[DATA SUPPLIED]:
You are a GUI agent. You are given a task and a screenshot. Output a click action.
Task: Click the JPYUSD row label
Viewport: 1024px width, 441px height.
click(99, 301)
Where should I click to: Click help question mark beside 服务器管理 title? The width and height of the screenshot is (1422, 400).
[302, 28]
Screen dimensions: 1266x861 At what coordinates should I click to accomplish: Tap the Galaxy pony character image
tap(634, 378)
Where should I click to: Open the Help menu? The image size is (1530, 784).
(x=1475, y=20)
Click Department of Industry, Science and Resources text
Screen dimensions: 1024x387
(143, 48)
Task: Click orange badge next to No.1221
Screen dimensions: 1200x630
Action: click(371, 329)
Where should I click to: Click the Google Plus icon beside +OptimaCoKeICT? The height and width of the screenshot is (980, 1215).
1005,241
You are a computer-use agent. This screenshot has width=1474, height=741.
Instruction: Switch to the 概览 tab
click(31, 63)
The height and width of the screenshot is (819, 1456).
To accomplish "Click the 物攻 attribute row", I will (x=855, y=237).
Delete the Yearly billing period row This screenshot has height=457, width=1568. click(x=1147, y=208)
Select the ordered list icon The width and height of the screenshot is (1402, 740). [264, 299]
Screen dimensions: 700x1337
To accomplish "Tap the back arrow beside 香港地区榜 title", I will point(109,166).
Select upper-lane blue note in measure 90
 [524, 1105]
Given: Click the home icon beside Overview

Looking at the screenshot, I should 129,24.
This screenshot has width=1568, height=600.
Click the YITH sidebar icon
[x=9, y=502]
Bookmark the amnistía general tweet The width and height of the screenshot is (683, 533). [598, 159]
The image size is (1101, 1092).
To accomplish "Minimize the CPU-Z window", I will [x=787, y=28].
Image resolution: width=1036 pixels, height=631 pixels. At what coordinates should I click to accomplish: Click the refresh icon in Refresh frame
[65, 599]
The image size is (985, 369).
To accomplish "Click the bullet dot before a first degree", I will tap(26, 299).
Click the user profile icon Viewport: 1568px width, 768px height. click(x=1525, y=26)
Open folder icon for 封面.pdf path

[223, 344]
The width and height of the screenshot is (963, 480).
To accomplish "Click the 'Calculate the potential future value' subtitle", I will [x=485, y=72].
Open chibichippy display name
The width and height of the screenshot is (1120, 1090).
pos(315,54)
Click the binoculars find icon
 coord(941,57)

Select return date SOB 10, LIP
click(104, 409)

[GOAL OF THE EXERCISE]: Please rewrite all the rows above as a JSON list of strings, with one string per line and blank lines omitted.

[WRITTEN ANSWER]:
[
  "You are a GUI agent. You are given a task and a screenshot. Output a click action.",
  "Task: Click the JPYUSD row label",
  "Viewport: 1024px width, 441px height.",
  "click(99, 301)",
  "Where should I click to: Click help question mark beside 服务器管理 title? The width and height of the screenshot is (1422, 400).",
  "[302, 28]",
  "Screen dimensions: 1266x861 At what coordinates should I click to accomplish: Tap the Galaxy pony character image",
  "tap(634, 378)",
  "Where should I click to: Open the Help menu? The image size is (1530, 784).",
  "(x=1475, y=20)",
  "Click Department of Industry, Science and Resources text",
  "Screen dimensions: 1024x387",
  "(143, 48)",
  "Task: Click orange badge next to No.1221",
  "Screen dimensions: 1200x630",
  "Action: click(371, 329)",
  "Where should I click to: Click the Google Plus icon beside +OptimaCoKeICT? The height and width of the screenshot is (980, 1215).",
  "1005,241",
  "You are a computer-use agent. This screenshot has width=1474, height=741.",
  "Instruction: Switch to the 概览 tab",
  "click(31, 63)",
  "The height and width of the screenshot is (819, 1456).",
  "To accomplish \"Click the 物攻 attribute row\", I will (x=855, y=237).",
  "Delete the Yearly billing period row This screenshot has height=457, width=1568. click(x=1147, y=208)",
  "Select the ordered list icon The width and height of the screenshot is (1402, 740). [264, 299]",
  "Screen dimensions: 700x1337",
  "To accomplish \"Tap the back arrow beside 香港地区榜 title\", I will point(109,166).",
  "Select upper-lane blue note in measure 90",
  " [524, 1105]",
  "Given: Click the home icon beside Overview",
  "Looking at the screenshot, I should 129,24.",
  "This screenshot has width=1568, height=600.",
  "Click the YITH sidebar icon",
  "[x=9, y=502]",
  "Bookmark the amnistía general tweet The width and height of the screenshot is (683, 533). [598, 159]",
  "The image size is (1101, 1092).",
  "To accomplish \"Minimize the CPU-Z window\", I will [x=787, y=28].",
  "Image resolution: width=1036 pixels, height=631 pixels. At what coordinates should I click to accomplish: Click the refresh icon in Refresh frame",
  "[65, 599]",
  "The image size is (985, 369).",
  "To accomplish \"Click the bullet dot before a first degree\", I will tap(26, 299).",
  "Click the user profile icon Viewport: 1568px width, 768px height. click(x=1525, y=26)",
  "Open folder icon for 封面.pdf path",
  "[223, 344]",
  "The width and height of the screenshot is (963, 480).",
  "To accomplish \"Click the 'Calculate the potential future value' subtitle\", I will [x=485, y=72].",
  "Open chibichippy display name",
  "The width and height of the screenshot is (1120, 1090).",
  "pos(315,54)",
  "Click the binoculars find icon",
  " coord(941,57)",
  "Select return date SOB 10, LIP",
  "click(104, 409)"
]